[[ Available data open ]]

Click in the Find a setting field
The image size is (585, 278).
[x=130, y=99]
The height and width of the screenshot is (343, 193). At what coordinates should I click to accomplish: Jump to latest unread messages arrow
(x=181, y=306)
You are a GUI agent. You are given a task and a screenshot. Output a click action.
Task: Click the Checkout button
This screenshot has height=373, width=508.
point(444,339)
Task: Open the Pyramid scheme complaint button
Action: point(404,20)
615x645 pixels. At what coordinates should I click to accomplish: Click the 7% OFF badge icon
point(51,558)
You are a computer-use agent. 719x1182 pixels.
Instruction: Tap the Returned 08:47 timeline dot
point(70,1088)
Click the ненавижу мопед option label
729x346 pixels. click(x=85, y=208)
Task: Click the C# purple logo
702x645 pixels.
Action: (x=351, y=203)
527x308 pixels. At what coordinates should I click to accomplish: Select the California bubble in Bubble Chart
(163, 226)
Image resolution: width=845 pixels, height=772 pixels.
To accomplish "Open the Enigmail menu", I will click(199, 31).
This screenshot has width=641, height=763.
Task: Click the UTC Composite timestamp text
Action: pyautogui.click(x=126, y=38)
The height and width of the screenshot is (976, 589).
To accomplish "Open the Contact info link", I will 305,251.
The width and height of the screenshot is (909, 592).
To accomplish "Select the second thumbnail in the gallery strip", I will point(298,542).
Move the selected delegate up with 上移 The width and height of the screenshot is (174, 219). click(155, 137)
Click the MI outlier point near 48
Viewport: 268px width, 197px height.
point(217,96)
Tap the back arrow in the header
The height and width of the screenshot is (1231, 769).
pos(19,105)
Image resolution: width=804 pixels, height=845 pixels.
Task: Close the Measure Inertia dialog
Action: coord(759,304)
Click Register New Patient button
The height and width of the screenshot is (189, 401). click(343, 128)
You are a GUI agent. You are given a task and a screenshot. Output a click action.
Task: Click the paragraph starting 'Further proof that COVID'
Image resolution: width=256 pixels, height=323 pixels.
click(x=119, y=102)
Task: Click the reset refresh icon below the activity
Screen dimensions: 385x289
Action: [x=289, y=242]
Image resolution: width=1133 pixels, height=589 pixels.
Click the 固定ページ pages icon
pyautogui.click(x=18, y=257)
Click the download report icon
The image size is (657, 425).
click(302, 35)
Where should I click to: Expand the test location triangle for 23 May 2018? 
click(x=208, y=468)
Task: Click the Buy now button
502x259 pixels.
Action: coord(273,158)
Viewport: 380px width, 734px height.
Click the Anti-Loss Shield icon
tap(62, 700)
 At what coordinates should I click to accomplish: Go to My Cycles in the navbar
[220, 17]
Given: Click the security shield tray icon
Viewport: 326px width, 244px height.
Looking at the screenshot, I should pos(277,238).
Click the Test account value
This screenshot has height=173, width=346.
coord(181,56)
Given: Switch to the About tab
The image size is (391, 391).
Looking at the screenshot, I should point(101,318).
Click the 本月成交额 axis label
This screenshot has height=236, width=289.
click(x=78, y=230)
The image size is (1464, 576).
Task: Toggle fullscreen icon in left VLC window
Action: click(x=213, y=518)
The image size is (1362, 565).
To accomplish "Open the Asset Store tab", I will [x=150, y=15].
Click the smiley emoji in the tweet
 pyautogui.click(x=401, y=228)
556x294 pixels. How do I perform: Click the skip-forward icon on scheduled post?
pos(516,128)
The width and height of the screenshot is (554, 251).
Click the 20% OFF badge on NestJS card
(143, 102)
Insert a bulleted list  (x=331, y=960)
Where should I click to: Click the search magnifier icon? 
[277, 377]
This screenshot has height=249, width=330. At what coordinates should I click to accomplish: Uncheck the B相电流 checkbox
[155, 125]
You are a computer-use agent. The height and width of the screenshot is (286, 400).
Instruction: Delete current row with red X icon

[[ Available data closed ]]

# Assignment
Using the data above, tally each line in which "agent" appears and give the number with no other words.

# Exercise answer
4